EXERCISE GOAL – Filter the listing for lines containing "agent".

EXERCISE INPUTS –
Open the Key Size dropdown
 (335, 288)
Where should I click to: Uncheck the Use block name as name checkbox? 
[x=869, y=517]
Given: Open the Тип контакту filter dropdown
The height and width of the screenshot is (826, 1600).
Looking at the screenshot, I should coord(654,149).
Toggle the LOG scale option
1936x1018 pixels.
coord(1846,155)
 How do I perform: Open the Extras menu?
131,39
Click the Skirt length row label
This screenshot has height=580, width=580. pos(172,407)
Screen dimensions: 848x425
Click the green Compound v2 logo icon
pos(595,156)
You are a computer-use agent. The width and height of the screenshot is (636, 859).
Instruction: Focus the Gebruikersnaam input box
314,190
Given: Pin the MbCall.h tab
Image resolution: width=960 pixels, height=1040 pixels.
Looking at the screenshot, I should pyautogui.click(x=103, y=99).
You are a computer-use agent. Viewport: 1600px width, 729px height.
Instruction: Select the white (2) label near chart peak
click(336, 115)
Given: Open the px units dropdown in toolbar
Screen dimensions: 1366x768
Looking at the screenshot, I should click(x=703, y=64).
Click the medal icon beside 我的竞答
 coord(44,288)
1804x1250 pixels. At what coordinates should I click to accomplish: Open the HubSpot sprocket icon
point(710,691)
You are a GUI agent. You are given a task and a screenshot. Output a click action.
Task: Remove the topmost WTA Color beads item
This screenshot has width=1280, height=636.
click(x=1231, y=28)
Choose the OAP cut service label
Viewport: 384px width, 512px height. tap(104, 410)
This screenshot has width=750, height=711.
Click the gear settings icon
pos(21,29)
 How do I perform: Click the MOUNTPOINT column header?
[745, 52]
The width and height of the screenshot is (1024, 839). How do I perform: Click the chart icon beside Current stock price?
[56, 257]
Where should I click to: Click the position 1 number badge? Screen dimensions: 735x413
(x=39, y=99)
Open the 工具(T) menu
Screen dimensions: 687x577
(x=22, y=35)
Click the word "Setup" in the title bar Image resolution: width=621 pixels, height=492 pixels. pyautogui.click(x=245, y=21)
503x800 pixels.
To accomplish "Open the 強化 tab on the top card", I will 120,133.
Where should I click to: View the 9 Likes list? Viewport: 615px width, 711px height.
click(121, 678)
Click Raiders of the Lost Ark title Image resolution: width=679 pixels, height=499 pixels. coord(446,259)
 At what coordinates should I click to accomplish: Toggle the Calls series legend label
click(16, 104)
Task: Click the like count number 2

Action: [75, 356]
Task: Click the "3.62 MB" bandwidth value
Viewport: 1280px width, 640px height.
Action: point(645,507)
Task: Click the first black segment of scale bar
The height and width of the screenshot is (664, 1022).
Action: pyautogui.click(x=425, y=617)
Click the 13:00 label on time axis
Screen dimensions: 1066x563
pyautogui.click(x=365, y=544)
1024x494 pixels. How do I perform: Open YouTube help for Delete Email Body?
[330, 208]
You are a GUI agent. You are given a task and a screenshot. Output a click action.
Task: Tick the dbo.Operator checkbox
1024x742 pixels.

TASK SOLUTION –
You are a computer-use agent. The width and height of the screenshot is (636, 859).
You are a computer-use agent. Viewport: 1600px width, 729px height.
You are a GUI agent. You are given a task and a screenshot. Output a click action.
You are a GUI agent. You are given a task and a screenshot. Output a click action.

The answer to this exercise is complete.